I have made the mistake of not charging in the past, and I don't technically
charge to read or respond to emails, though I might factor in some of the work
- at least - say something takes me a minimum of 25 minutes to do, I will
charge an hour of labor because I've had to take some time out to understand
their email and clarify that the work they want is accurate from the
information I understood it to be.

In this fast-paced world, meetings can eat up a lot of [your] time. And
sometimes you do get those clients who want to meet you in person or they
always want to talk to you on the phone. I had one client who kept wanting to
meet with me every single week, and I lived close to her business, about 15
minutes away, and the first two or three times, I did not charge her for it. I
was naive and just happy to have her as a client, since her business was
popular in town. It got old real quick. I decided to charge her her for those
meetings, which usually lasted anywhere from an hour to two hours. Once those
charges came, the meetings switched over to email or a very brief quick phone
call real quick.

I have since trained my clients to send email. Paper trails are much more
accurate than in-person meetings or phone calls. They protect me and my client
so there are no misunderstandings of what was said vs. what was heard. Clients
will usually send me an email with work they want or need. Before I start any
work, I normally reply back and inform the client: "Please confirm by replying
that it is okay for me to begin an invoice and work on what you want me to do.
You will be billed at my normal rate of X per hour."

This confirmation they reply back with is an email of their recognition that I
am doing work for them and my billing has begun. While I've never had issues,
stating your business clearly of what you are doing, what you are charging,
and them agreeing to you doing it, is for your own protection and theirs. An
email can protect you as it can serve as a legal contract in the court of law.

------
tedmiston
You have to initiate the rate though you can inquire about their budget.

I wouldn't charge separate rates. As soon as you do this, you open yourself up
to needless bickering about how much of your time was spent on x vs y. It
becomes complicated to separate sessions that are programming intertwined with
technical discussion.

------
pcglue
Thanks everyone, it's been helpful to hear how others do things. I already met
with the client and exchanged a couple emails. First meeting I'll do free
because I want to vet the client as well. But this client asked for another
meeting to go over details and still hasn't asked about my rates. In my reply
agreeing to this next meeting, I also mentioned what my rates are.
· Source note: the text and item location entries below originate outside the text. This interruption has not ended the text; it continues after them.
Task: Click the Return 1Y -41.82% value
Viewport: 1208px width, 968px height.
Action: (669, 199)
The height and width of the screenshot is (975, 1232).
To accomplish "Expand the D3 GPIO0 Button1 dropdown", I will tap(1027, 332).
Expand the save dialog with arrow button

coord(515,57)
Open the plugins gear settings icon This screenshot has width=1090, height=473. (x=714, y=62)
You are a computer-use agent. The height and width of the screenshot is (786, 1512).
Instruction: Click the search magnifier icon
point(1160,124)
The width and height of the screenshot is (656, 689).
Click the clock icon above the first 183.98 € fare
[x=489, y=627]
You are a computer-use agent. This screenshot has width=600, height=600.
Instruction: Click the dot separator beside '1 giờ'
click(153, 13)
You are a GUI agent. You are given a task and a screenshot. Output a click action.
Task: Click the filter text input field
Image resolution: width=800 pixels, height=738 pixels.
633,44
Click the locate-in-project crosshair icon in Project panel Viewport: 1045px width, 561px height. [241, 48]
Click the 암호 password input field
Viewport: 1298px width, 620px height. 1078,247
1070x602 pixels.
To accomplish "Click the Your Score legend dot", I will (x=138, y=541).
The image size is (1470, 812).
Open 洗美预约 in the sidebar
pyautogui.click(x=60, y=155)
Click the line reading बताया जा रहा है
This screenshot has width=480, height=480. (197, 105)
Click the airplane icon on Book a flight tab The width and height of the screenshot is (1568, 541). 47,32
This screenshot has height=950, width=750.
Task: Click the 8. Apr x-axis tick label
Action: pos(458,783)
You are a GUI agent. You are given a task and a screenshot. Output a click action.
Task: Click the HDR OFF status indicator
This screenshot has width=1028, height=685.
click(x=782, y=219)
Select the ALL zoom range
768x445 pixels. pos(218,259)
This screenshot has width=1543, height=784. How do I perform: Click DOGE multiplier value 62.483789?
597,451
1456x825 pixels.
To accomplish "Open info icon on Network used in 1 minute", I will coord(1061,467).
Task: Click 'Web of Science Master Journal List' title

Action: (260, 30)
Client
accepted my terms right away.

I freelance on the side, so I don't do this a whole lot, but this was the
first client I've come across that didn't ask about rates at the very first
meeting. I've come to suspect, though, he's already financially independent
and this business is a "fun" thing for him, so maybe that has something to do
with it.

------
stephenr
An initial call I will do for free, to find out what the client wants, how I
can help them, etc. If we agree to move forward, I'll bring up payments with
them, part of which is agreeing on a rate.

After that, any significant time is billed, and labeled so they can see where
the time (money) is going.

------
troels
I wouldn't charge different rates. The way I look at it, when I'm charging an
hourly rate, the client is paying for my time. What value the client derives
from that time isn't really relevant to the cost.

Or put another way. I know I can sell my time at X in the market, because I
have done so before. Thus, it makes no sense for me to sell it at a rate lower
than X, regardless of what I actually do.